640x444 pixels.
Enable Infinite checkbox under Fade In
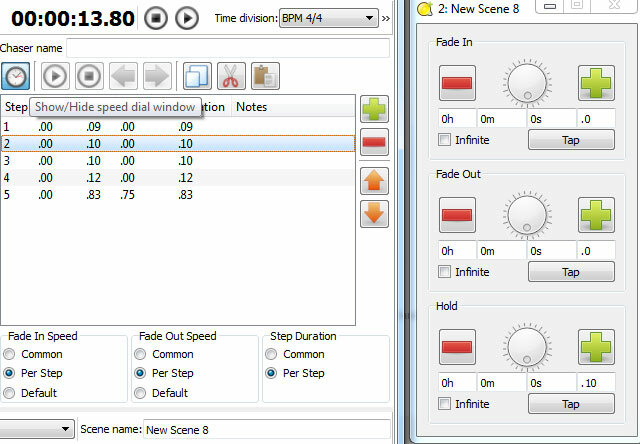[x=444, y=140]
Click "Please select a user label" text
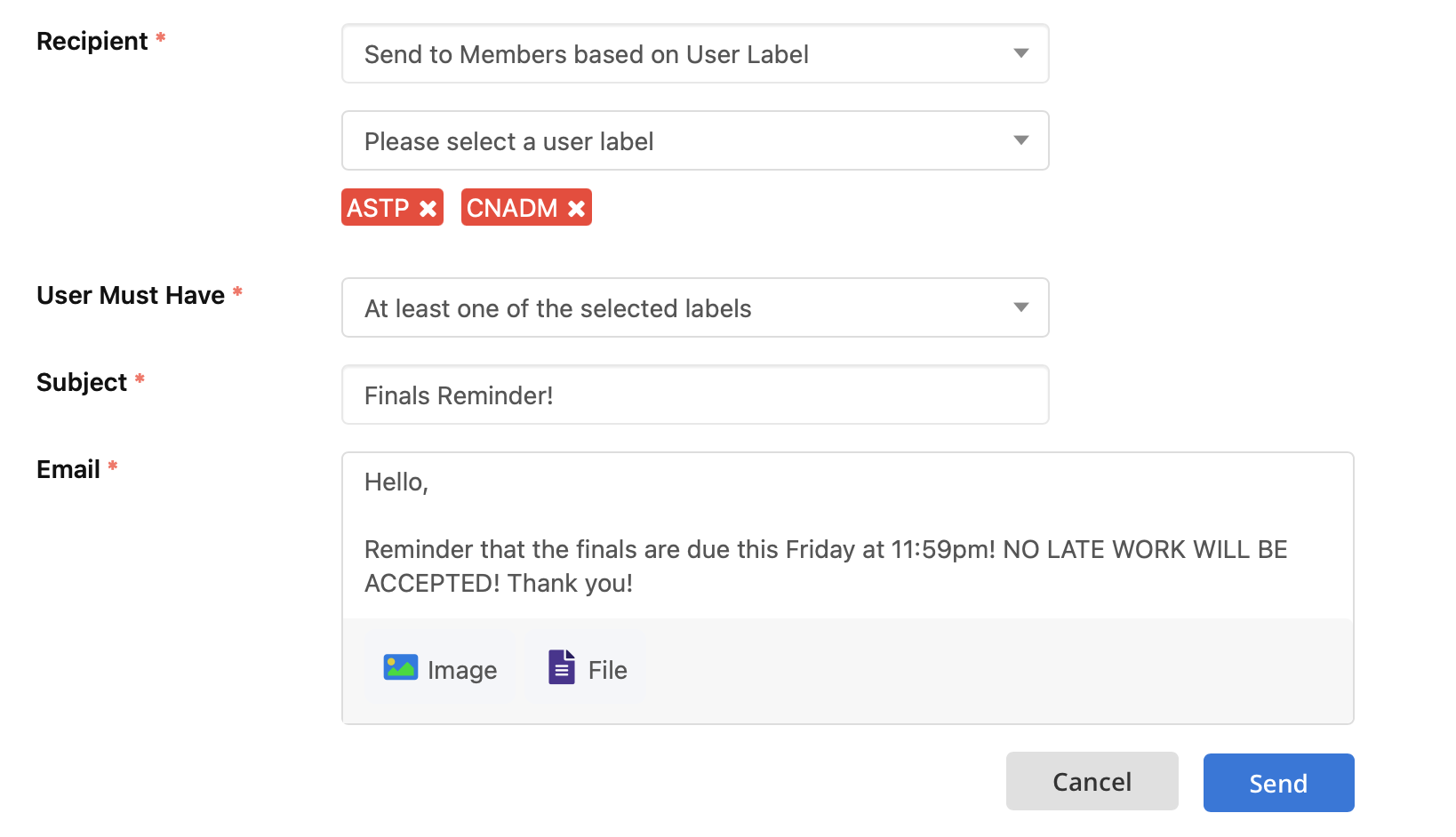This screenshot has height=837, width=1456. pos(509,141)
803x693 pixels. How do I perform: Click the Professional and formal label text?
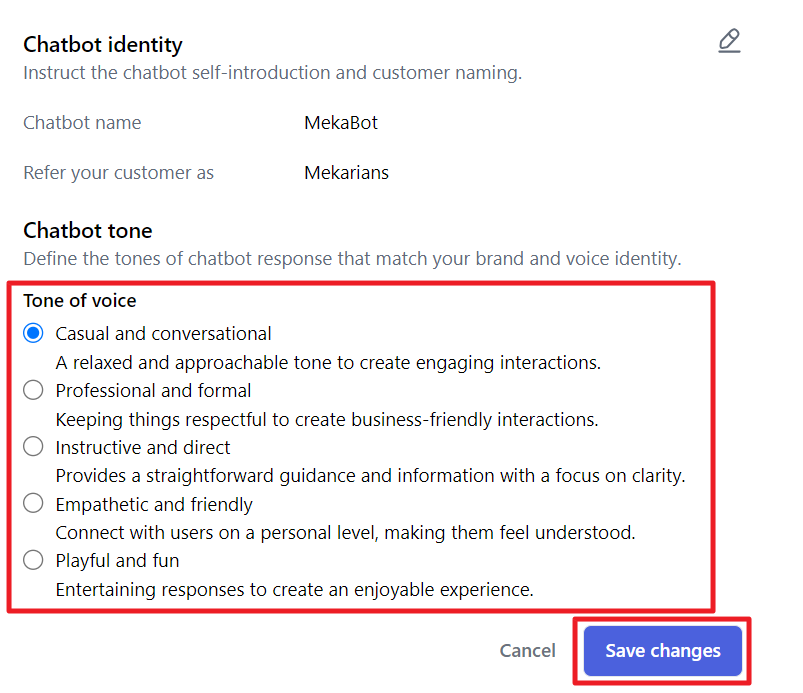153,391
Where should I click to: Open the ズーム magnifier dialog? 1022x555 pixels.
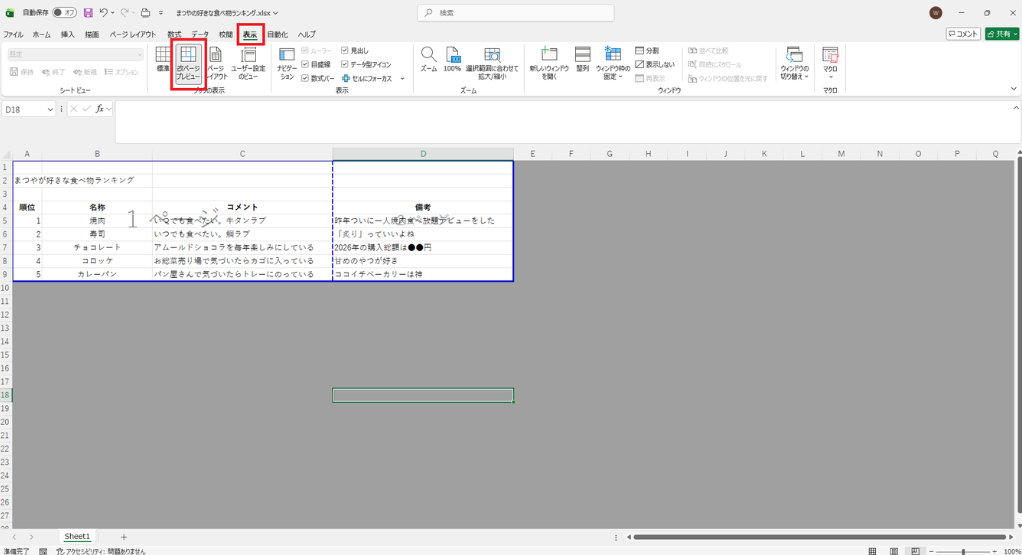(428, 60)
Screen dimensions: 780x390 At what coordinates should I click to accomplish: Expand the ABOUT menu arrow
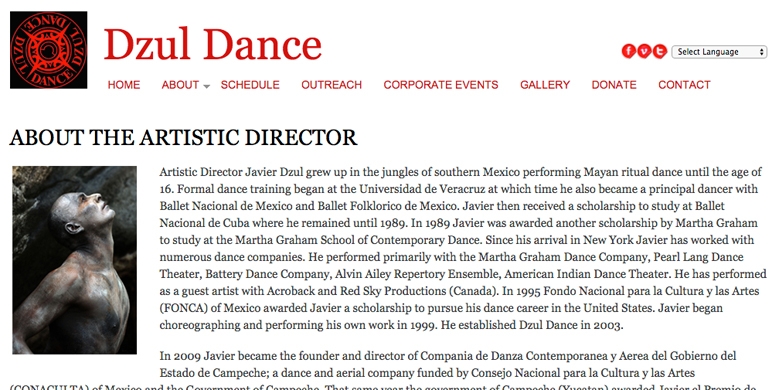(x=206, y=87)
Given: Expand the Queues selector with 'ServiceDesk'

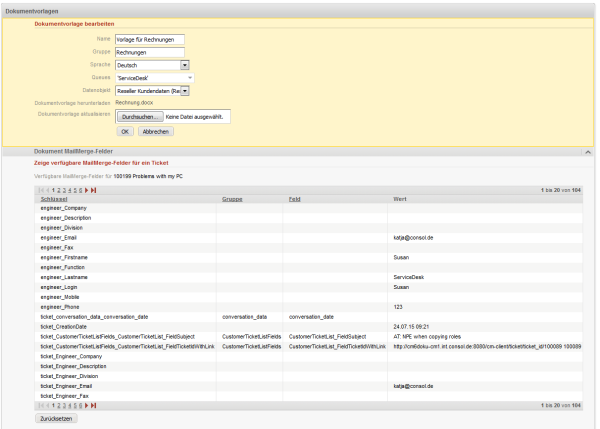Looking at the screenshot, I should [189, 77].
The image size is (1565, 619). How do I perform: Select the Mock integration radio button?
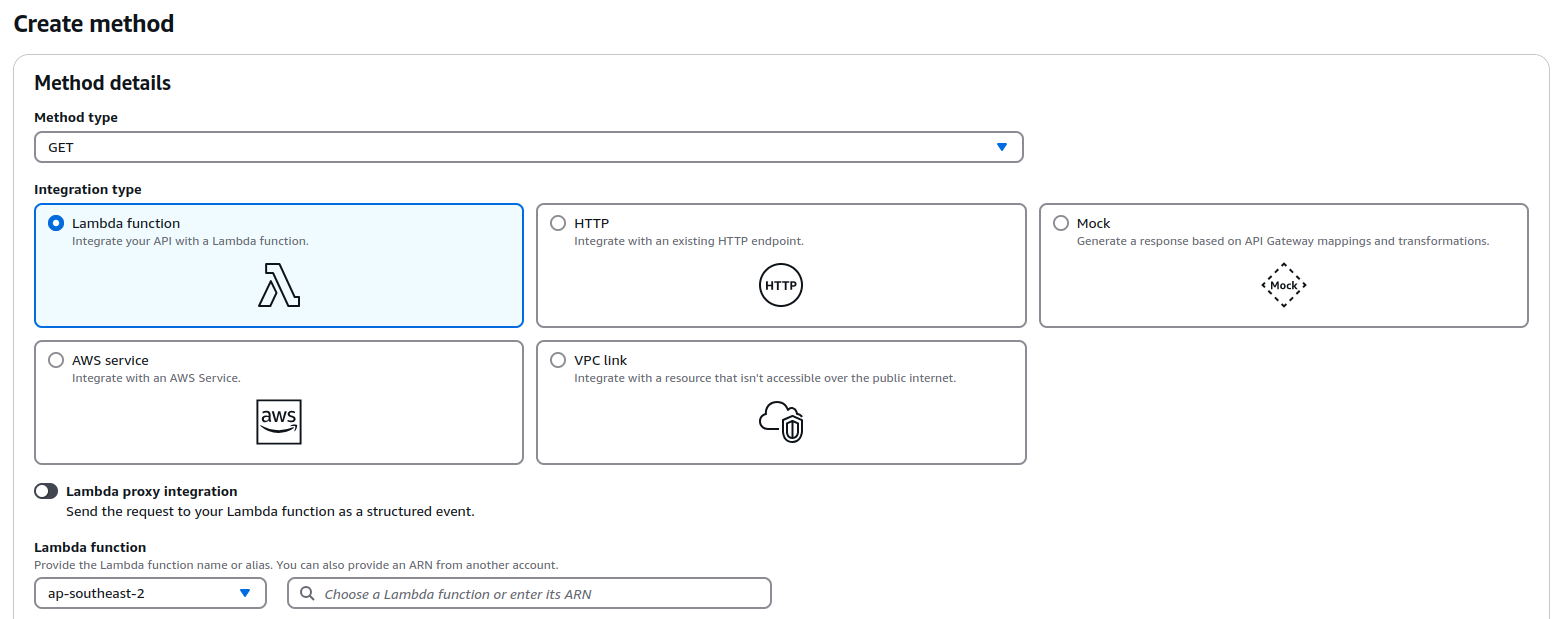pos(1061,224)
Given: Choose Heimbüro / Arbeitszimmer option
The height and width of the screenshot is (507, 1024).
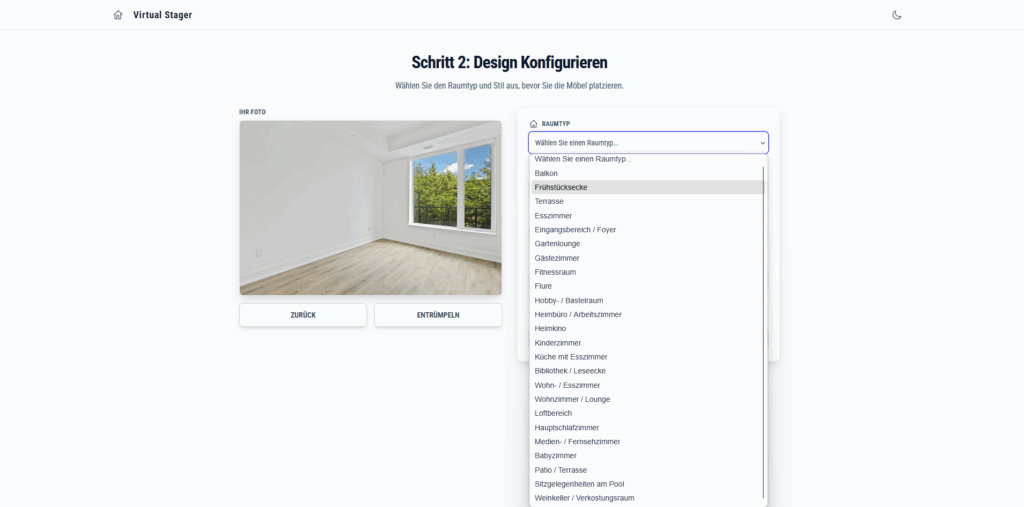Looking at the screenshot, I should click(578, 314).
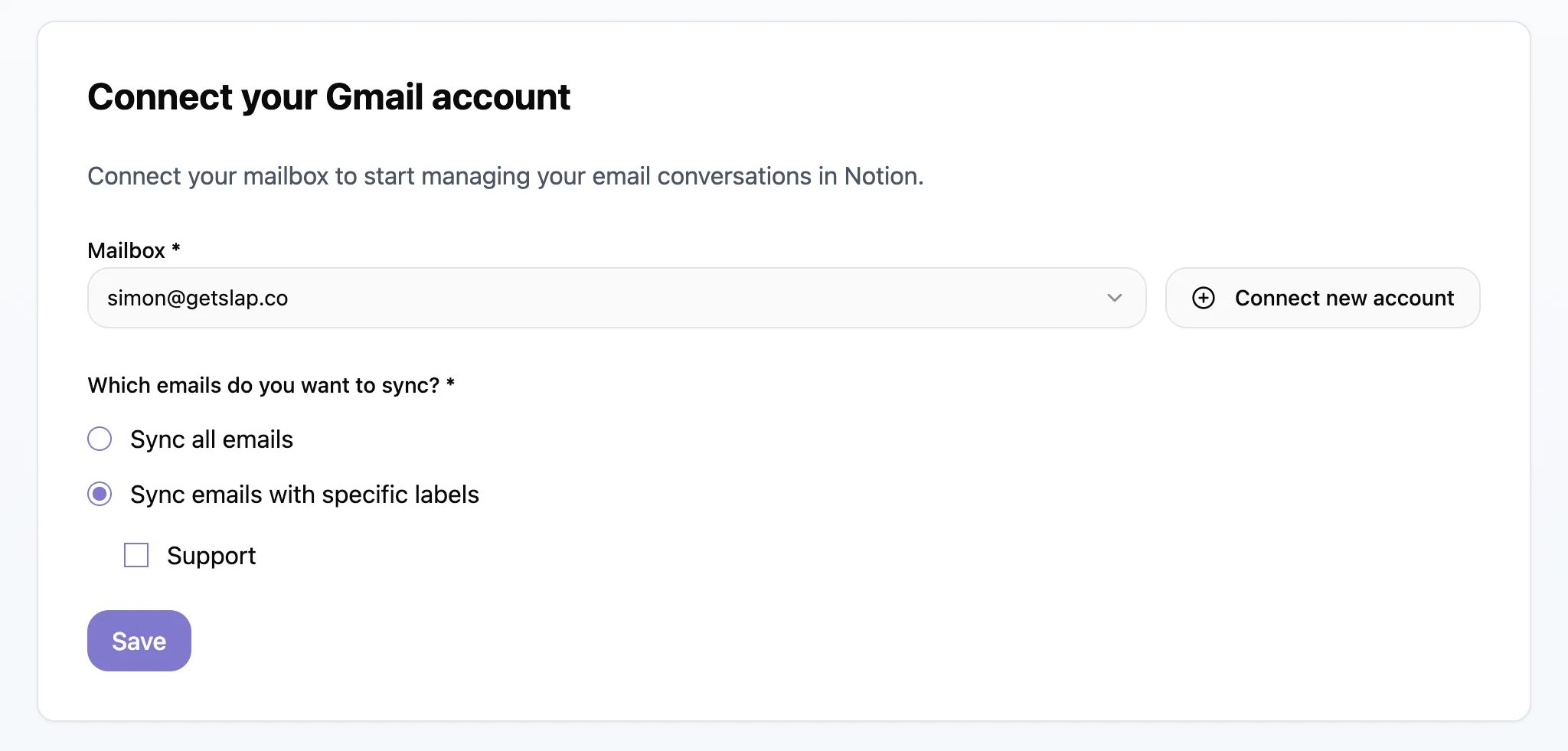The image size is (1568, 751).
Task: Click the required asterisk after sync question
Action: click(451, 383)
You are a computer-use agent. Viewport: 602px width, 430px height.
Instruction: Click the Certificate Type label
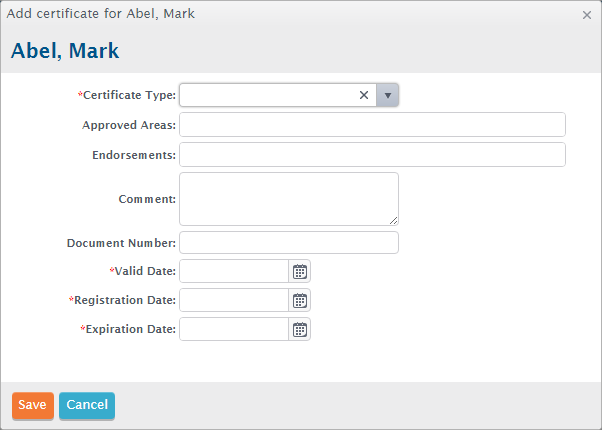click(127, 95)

TASK TO COMPLETE: Convert the entries above, from the very first line down to the line containing "Looking at the screenshot, I should [189, 77].", into a JSON list of strings with one string per line. Skip blank lines and leave the pictures out.

EXERCISE ANSWER:
[
  "640x444 pixels.",
  "Enable Infinite checkbox under Fade In",
  "[x=444, y=140]",
  "Click \"Please select a user label\" text",
  "This screenshot has height=837, width=1456. pos(509,141)",
  "803x693 pixels. How do I perform: Click the Professional and formal label text?",
  "153,391",
  "Where should I click to: Open the ズーム magnifier dialog? 1022x555 pixels.",
  "(428, 60)",
  "Screen dimensions: 780x390 At what coordinates should I click to accomplish: Expand the ABOUT menu arrow",
  "(x=206, y=87)",
  "Given: Expand the Queues selector with 'ServiceDesk'",
  "Looking at the screenshot, I should [189, 77]."
]